The mock outputs are important. When you run terragrunt plan on a component before its dependencies are deployed, Terragrunt uses the mock values instead of failing. This lets you validate configs and run CI checks without having real infrastructure in place.
A component can have multiple dependencies. The IAM component depends on both the EKS cluster (for the OIDC provider ARN) and the secrets component (for the KMS key ARN):
dependency "eks_cluster" {
config_path = "../eks-cluster"
mock_outputs = {
oidc_provider_arn = "arn:aws:iam::123456789012:oidc-provider/oidc.eks.us-east-1.amazonaws.com/id/MOCK"
oidc_provider_url = "oidc.eks.us-east-1.amazonaws.com/id/MOCK"
}
mock_outputs_allowed_terraform_commands = ["validate", "plan"]
}
dependency "secrets" {
config_path = "../secrets"
mock_outputs = {
kms_key_arn = "arn:aws:kms:us-east-1:123456789012:key/mock-key-id"
}
mock_outputs_allowed_terraform_commands = ["validate", "plan"]
}
Deployment Order
The dependency declarations form a graph. Terragrunt resolves it automatically when you run:
terragrunt run-all apply
From the dev/ folder, it figures out the order itself:
secrets ──────────────────────┐
▼
vpc ──────────> eks-cluster ──> iam
│
▼
eks-addons
ecr (independent, runs in parallel)
Components with no dependencies run first, in parallel if possible. Components with dependencies wait for their dependencies to complete. You do not have to think about order.

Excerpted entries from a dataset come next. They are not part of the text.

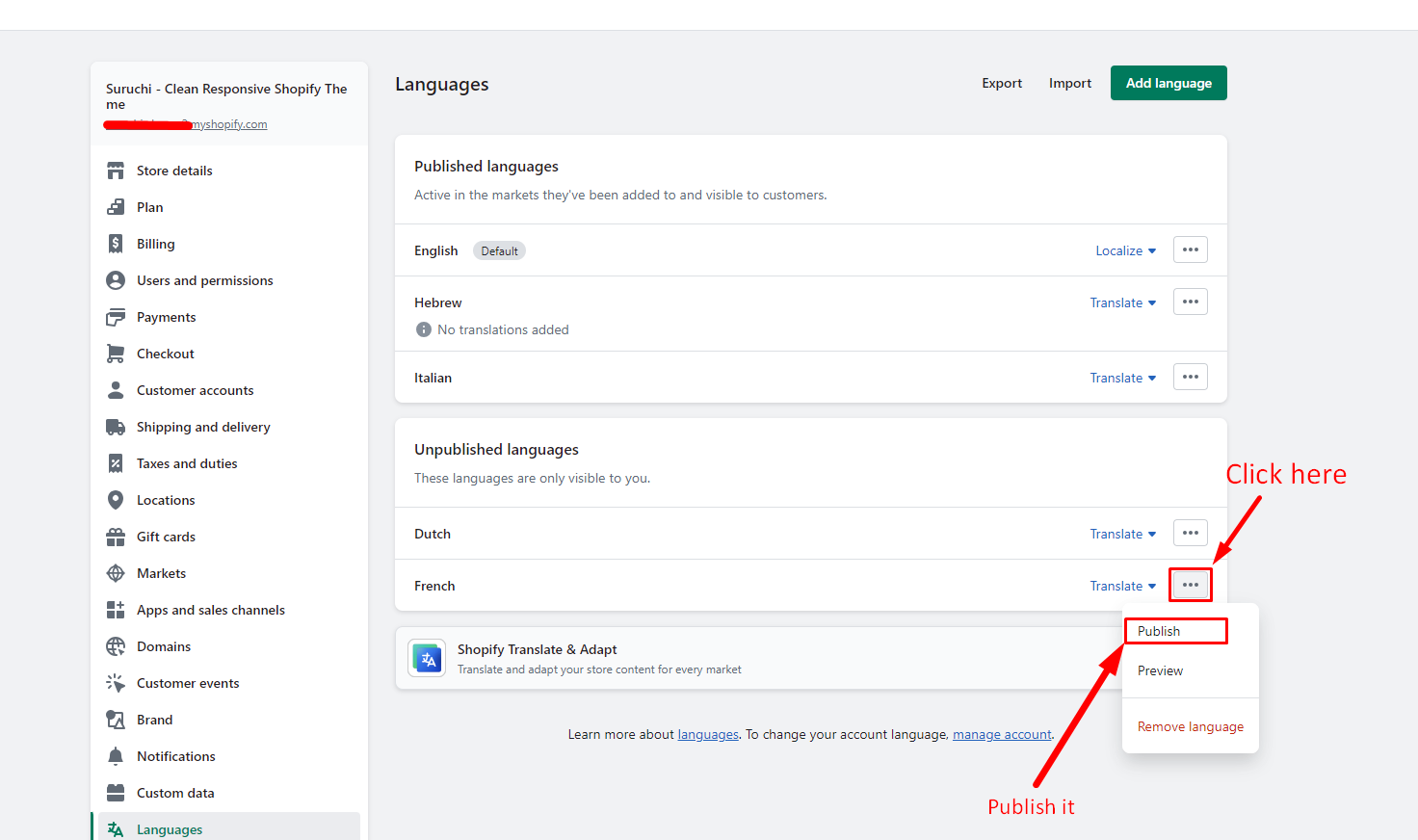This screenshot has width=1418, height=840.
Task: Choose Preview in the popup menu
Action: pyautogui.click(x=1160, y=671)
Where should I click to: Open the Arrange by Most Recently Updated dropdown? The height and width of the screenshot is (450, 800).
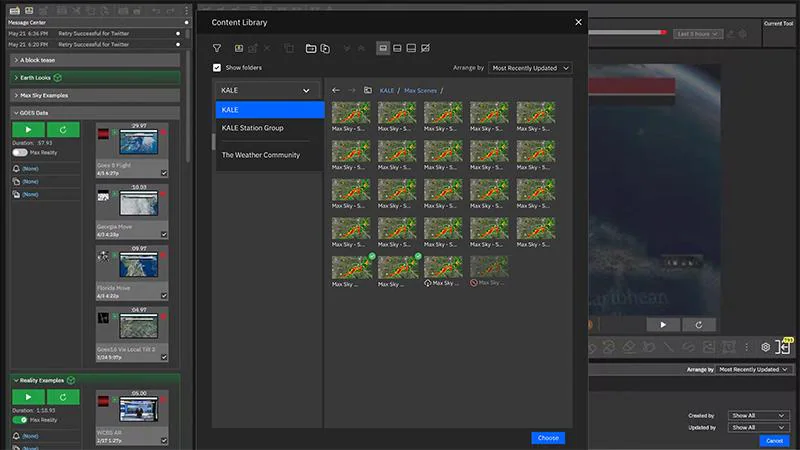pyautogui.click(x=530, y=68)
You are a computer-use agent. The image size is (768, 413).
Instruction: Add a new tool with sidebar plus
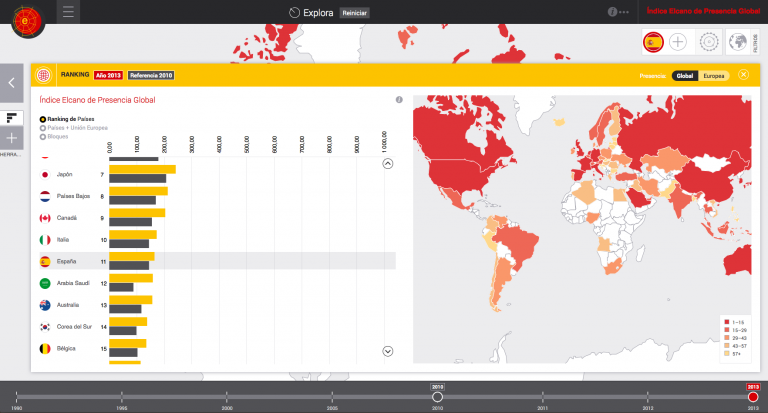pos(12,138)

You can also target a single component:
cd environments/dev/eks-cluster
terragrunt apply
Terragrunt applies only that component, but resolves dependency outputs from existing state automatically.
Adding a New Environment
To add staging, copy the dev/ folder, rename it, and update env.hcl with staging values: larger nodes, different CIDR ranges, whatever is appropriate.
environments/
├── dev/
│ └── env.hcl # t3.medium, min 1 node
└── staging/
└── env.hcl # t3.large, min 2 nodes
The root.hcl picks up staging automatically from the path. State files land under environments/staging/ in S3. No other files need to change.
The first environment takes time to set up properly. Every environment after that is a folder copy and a few variable changes.